Sarah Auchterlonie’s expertise is consumer finance and banking. She presently sits on the Colorado Banking Board and was previously an attorney with the U.S. Department of Treasury’s Office of Thrift Supervision (OTS), as well as an acting deputy enforcement director with the Bureau of Consumer Financial Protection’s (CFPB) Office of Enforcement. Recently, Sarah co-authored the legal treatise, Consumer Finance Law and Compliance. She provides expert witness testimony on consumer finance regulatory issues and represents clients in regulatory proceedings and civil lawsuits.
Sarah along with a team of intellectual property, employment and corporate attorneys are responsible for the licensing, start-up or acquisition of dozens of financial technology business lines, including mortgage lenders, alternative financing, online lending, debt repayment, credit repair and cryptocurrencies.
As one of the few private practice attorneys in the nation with her combination of banking and consumer protection experience, Sarah represents companies in government investigations by state attorneys generals, the CFPB, state financial services departments and the Federal Trade Commission (FTC). In consumer injury matters and contract disputes involving consumer finance products and services, Sarah’s knowledge of financial regulations makes her a formidable litigator and gifted issue-spotter. She lends that knowledge to several American Indian tribal governments as they build and expand their consumer financial protection regulation, supervision and enforcement agencies.
Sarah’s notable work includes handling the CFPB's first administrative proceeding and appeal to the bureau director, In the Matter of PHH Corp., as well as ECOA settlements with mortgage lenders, FCRA investigations of lenders and credit reporting agencies, and FDCPA matters with debt collection firms.

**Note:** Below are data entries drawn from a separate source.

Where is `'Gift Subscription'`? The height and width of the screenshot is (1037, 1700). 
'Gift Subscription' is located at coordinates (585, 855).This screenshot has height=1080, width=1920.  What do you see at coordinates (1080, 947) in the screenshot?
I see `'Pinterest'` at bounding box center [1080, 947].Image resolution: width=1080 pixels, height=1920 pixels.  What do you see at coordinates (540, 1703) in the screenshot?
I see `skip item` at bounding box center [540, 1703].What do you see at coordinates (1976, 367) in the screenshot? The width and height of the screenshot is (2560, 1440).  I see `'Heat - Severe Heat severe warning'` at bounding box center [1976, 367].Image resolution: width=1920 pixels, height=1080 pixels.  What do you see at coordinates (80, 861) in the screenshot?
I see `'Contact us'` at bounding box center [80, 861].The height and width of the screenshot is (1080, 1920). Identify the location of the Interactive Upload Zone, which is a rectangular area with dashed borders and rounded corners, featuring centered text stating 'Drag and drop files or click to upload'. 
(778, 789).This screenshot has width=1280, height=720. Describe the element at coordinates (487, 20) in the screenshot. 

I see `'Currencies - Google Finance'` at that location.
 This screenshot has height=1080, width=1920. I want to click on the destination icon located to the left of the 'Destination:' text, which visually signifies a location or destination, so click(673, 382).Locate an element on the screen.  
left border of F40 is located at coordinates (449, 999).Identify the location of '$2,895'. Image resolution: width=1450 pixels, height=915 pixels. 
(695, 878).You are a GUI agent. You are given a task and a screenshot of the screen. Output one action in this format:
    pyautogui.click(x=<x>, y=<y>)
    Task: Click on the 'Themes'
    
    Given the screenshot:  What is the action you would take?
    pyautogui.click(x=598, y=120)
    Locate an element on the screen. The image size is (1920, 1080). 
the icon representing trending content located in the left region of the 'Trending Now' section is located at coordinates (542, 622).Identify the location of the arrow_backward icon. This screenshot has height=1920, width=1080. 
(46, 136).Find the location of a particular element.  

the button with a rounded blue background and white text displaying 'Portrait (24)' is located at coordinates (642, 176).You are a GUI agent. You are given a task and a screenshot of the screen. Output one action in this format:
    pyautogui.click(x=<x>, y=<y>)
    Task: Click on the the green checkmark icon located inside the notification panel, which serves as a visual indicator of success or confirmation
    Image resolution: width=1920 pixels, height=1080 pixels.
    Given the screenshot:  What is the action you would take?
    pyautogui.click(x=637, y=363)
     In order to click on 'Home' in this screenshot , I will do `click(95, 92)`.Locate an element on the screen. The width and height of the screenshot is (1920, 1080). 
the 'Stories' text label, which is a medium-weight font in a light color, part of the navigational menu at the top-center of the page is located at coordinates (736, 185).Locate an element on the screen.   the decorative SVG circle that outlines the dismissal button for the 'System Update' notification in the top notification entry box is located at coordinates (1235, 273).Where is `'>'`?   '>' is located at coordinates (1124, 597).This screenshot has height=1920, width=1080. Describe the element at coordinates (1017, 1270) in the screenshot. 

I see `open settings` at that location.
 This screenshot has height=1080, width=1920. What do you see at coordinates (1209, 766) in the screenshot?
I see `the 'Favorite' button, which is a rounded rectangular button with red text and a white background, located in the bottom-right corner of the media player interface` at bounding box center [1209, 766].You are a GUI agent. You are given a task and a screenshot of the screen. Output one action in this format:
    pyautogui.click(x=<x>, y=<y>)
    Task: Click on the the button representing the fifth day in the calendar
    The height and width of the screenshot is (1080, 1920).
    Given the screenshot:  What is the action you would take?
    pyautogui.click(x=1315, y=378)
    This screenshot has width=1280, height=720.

Sarah’ s compliance expertise includes most aspects of secured and unsecured consumer finance origination (TILA and ECOA); the Colorado Uniform Consumer Credit Code (UCCC); mortgages and mortgage servicing (TRID); electronic payments (EFTA, NACHA and PCI); financial information privacy and reporting (GLBA and FCRA); debt collection (FDCPA); real estate settlement procedures act (RESPA); payday, auto-title and small-dollar installment lending (UCCC and Tribal Law); multiple CFPB, FTC and Federal Reserve regulations (e.g., Reg. B, Reg. E, Reg. X, Reg. Z); unfair, deceptive and abusive acts and practices (UDAAP); Bank Secrecy Act/Anti-Money Laundering Act (BSA/AML); releasing confidential supervisory information (CSI); the Freedom of Information Act and state sunshine laws (FOIA and CORA); investigations of bank employee conduct (IAPs); brokered deposits and bank liquidity issues (FDIC Act); acquiring money transmission licenses (MTL); and investigations arising from the financial crisis.
Prior to government service, Sarah was a regulatory litigation associate in the Washington, D.C. office of Weil, Gotshal & Manges, LLP where she worked on finance and antitrust matters.